- EXCERPT:
········

Straitjacket Fits sprang from the ashes of the DoubleHappys, a trio (named after a particularly loud brand of firecracker) that formed in Dunedin, New Zealand in the early ’80s. Childhood friends Shayne Carter and Wayne Elsey (both singing, playing guitar and writing songs) and John Collie (drums) were younger than the rest of the Flying Nun mob when the group debuted with the wonderful “Others Way” b/w “Anyone Else Would” single: melancholy pop songs wrapped in charming lo-fi sound. The following Cut It Out EP — which actually made the Kiwi Top 20 — further highlights Carter’s honeyed-but-scathing voice and the contrasts in the band’s sound. Sadly, that was as far as DoubleHappys got: Elsey was killed in a train accident in 1985. The six-song How Much Time Left, Please? captures an embryonic live set; the highly recommended Nerves augments most of the above with two previously unreleased practice-room tracks.
Carter and Collie, reconstituted with guitarist/singer Andrew Brough and bassist David Wood, then formed Straitjacket Fits — similarly melodic but angrier, more complex and less overtly poppy than DoubleHappys, with Carter and Brough’s voices building cathedral harmonies that redefine the word “soaring.” The four-song Life in One Chord occasionally trips over its own ambition but dazzles on the wild “Dialing a Prayer.” While equally intense, Hail is more controlled and refined, as the bracing rush of the title track and “Life in One Chord” are balanced by Brough’s “Take From the Years” and a gorgeous cover of Leonard Cohen’s “So Long Marianne.” (The American edition of Hail replaces four tracks with the contents of Life in One Chord. The second Kiwi edition combines the contents of both Hails.)

········

Reproduce the passage about Straitjacket Fits word for word, from "Carter and Collie, reconstituted" to "of both Hails.)".

········

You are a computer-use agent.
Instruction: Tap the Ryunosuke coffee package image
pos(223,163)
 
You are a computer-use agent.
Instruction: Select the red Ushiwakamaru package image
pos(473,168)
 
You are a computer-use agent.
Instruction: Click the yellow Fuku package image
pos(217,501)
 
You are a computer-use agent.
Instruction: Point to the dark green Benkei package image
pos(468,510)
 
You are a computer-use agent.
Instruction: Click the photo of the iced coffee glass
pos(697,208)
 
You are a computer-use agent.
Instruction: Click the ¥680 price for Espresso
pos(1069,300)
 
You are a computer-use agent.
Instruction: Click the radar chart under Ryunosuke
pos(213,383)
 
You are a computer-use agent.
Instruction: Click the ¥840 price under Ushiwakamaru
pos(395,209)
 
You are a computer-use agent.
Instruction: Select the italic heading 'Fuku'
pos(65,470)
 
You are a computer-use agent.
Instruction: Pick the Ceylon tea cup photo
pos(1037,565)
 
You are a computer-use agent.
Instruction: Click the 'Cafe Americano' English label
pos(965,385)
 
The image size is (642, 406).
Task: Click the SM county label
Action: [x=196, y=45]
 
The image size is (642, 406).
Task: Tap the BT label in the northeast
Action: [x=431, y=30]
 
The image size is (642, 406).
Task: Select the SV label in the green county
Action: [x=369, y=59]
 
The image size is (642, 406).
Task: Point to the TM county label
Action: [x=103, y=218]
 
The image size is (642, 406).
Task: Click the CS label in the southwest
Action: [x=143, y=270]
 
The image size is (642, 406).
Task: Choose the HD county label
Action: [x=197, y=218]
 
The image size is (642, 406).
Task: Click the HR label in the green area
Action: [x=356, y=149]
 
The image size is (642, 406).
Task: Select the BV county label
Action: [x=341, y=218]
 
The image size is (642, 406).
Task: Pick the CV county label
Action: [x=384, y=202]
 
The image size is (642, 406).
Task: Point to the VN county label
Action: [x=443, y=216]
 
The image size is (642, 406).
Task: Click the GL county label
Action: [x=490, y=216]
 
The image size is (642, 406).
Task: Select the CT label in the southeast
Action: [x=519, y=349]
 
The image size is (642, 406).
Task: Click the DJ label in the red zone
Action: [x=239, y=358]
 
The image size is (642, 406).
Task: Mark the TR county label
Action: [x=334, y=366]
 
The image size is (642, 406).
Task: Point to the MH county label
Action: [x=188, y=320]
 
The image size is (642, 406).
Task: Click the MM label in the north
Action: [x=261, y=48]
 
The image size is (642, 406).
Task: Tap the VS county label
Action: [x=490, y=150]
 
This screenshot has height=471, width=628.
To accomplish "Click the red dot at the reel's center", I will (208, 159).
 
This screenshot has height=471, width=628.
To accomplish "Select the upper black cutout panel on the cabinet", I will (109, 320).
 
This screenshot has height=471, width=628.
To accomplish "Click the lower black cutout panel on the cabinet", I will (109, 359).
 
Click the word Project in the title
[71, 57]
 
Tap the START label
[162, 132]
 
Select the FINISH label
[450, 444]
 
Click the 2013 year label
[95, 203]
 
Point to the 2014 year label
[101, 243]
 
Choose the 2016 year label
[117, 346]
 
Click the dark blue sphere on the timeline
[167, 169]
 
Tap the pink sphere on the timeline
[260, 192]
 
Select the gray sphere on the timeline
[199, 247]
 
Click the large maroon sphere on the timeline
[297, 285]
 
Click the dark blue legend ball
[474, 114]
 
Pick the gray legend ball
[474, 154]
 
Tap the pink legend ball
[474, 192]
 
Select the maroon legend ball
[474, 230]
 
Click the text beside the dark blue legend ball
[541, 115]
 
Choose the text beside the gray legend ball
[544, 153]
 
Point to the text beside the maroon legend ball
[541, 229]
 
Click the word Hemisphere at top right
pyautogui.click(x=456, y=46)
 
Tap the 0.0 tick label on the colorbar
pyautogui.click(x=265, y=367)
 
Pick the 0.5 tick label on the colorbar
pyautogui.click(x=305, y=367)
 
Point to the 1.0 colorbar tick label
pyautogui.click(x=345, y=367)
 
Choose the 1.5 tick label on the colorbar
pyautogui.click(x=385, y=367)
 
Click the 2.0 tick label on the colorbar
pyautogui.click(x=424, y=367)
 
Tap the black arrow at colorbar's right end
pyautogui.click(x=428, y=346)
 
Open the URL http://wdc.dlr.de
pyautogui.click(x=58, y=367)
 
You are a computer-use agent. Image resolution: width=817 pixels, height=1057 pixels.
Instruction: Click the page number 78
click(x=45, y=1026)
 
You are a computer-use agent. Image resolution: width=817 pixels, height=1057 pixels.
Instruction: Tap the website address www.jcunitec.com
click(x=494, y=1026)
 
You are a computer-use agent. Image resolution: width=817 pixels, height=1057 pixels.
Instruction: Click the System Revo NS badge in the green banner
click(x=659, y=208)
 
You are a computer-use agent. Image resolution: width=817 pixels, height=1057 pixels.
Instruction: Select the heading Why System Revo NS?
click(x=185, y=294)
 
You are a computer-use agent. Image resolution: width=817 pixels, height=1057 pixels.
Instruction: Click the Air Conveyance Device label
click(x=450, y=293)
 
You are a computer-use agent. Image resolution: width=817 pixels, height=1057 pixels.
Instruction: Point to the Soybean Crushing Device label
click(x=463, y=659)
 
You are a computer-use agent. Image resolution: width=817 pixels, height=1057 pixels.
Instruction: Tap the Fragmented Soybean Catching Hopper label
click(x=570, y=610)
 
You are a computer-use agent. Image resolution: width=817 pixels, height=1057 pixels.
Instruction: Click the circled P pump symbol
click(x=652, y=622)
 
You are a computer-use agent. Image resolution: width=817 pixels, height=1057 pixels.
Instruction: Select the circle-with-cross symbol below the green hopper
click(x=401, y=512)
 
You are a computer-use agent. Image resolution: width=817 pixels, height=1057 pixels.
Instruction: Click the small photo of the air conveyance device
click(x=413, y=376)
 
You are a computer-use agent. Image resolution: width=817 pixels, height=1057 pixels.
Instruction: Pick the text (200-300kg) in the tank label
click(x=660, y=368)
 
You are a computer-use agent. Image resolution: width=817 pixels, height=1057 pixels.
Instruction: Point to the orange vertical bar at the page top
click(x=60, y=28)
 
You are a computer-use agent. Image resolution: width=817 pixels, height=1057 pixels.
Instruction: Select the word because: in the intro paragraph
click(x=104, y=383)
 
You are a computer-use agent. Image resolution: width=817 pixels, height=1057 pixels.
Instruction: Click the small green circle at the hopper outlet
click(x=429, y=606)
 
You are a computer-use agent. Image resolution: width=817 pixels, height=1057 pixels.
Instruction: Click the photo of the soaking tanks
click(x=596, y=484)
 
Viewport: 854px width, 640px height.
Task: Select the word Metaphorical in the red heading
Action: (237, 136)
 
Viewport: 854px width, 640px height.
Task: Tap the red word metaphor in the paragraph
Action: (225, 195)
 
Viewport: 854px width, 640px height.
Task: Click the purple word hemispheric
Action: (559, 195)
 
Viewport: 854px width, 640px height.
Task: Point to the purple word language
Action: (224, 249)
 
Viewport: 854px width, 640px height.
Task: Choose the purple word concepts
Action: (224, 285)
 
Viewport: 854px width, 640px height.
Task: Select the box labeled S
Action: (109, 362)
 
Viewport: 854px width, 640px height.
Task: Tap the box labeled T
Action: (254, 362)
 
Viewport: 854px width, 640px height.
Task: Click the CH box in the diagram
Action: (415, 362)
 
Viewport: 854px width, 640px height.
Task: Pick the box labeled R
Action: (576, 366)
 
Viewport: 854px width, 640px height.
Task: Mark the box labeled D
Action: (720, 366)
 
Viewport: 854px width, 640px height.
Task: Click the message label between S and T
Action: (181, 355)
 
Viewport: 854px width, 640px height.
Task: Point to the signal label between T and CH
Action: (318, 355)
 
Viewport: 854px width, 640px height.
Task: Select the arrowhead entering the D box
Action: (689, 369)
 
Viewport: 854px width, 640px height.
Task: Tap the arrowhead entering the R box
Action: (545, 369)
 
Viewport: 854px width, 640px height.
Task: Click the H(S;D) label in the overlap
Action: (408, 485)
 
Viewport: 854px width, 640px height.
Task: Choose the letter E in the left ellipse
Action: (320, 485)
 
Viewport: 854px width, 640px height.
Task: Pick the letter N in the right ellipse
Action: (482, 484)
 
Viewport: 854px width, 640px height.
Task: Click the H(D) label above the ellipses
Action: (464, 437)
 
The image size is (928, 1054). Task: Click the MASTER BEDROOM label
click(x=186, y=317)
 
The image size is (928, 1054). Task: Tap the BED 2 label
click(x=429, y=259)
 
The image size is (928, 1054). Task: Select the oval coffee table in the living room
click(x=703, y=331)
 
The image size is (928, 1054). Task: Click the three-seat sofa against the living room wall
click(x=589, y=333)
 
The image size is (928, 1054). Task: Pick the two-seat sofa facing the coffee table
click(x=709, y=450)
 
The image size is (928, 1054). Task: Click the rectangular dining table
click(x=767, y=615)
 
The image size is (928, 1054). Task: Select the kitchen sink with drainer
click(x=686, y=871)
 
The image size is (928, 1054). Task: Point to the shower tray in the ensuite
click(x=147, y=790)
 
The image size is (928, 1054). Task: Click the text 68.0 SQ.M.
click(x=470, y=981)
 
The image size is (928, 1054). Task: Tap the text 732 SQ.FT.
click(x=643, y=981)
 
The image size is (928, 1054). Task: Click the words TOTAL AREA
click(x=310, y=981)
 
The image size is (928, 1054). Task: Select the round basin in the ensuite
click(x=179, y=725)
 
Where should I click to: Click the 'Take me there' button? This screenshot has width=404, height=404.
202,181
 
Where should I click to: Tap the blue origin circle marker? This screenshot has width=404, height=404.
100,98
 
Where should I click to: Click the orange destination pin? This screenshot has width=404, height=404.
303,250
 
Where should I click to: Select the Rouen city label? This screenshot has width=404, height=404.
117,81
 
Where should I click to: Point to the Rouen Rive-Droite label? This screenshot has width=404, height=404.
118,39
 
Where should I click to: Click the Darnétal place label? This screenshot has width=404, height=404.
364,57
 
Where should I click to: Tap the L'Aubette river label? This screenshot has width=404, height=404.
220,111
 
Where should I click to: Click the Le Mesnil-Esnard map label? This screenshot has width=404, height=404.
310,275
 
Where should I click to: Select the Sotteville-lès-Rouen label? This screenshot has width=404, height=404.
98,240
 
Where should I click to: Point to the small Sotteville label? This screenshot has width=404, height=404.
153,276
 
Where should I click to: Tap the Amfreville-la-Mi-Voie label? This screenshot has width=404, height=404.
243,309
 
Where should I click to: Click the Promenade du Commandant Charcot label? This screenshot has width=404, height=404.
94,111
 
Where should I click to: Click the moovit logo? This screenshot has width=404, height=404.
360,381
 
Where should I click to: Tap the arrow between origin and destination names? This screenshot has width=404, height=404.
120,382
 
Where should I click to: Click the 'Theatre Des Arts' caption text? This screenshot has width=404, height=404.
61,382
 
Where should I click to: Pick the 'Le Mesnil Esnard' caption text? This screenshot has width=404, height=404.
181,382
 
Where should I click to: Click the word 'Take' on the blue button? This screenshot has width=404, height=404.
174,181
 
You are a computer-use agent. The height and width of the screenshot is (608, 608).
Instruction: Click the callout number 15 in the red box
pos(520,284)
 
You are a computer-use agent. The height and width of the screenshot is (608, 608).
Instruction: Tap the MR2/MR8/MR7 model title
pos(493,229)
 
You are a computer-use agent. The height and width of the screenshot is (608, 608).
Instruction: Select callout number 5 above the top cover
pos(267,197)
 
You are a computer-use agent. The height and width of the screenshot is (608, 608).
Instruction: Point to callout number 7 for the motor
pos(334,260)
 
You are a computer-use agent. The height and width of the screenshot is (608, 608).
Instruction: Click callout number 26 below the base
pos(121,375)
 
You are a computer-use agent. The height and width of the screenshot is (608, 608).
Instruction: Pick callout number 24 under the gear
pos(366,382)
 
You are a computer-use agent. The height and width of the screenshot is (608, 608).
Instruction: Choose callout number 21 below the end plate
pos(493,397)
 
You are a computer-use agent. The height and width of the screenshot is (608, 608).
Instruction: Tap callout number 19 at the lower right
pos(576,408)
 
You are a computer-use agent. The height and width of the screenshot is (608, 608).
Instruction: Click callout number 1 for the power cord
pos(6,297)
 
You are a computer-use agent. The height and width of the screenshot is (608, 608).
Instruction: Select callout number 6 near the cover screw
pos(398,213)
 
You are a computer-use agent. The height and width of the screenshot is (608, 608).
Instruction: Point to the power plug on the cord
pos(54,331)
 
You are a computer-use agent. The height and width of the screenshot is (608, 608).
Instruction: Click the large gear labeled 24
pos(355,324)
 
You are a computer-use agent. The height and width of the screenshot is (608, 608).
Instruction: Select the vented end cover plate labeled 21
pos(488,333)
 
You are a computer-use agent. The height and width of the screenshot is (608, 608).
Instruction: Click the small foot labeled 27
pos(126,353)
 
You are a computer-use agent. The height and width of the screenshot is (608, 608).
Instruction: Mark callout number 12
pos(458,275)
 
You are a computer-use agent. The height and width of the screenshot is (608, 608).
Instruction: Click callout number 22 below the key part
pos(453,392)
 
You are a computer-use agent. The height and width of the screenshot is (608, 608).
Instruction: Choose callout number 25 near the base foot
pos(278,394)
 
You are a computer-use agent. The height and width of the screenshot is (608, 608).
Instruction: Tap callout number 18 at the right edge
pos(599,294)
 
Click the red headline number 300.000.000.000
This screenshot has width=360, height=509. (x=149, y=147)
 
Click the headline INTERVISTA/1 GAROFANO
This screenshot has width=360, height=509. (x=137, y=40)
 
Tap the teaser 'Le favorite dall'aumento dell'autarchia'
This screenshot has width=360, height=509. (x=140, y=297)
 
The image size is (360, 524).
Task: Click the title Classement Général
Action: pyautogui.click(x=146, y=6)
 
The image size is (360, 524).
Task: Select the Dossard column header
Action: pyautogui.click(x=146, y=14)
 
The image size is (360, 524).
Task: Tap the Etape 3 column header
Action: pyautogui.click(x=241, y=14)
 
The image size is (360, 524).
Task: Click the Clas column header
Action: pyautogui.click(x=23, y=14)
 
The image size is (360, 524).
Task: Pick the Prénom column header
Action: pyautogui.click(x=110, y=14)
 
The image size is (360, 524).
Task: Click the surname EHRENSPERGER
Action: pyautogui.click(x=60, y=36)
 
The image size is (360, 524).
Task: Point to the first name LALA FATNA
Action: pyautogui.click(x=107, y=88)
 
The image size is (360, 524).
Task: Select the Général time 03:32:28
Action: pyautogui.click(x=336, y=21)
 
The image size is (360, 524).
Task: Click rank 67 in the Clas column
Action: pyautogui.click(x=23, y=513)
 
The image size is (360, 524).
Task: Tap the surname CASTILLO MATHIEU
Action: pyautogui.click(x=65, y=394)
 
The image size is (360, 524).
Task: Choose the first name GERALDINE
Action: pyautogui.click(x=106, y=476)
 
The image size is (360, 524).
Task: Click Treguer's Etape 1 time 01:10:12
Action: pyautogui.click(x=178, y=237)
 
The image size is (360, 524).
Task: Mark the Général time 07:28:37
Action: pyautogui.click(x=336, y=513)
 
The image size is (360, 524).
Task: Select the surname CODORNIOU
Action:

········

- RESULT OF THIS EXERCISE:
Carter and Collie, reconstituted with guitarist/singer Andrew Brough and bassist David Wood, then formed Straitjacket Fits — similarly melodic but angrier, more complex and less overtly poppy than DoubleHappys, with Carter and Brough’s voices building cathedral harmonies that redefine the word “soaring.” The four-song Life in One Chord occasionally trips over its own ambition but dazzles on the wild “Dialing a Prayer.” While equally intense, Hail is more controlled and refined, as the bracing rush of the title track and “Life in One Chord” are balanced by Brough’s “Take From the Years” and a gorgeous cover of Leonard Cohen’s “So Long Marianne.” (The American edition of Hail replaces four tracks with the contents of Life in One Chord. The second Kiwi edition combines the contents of both Hails.)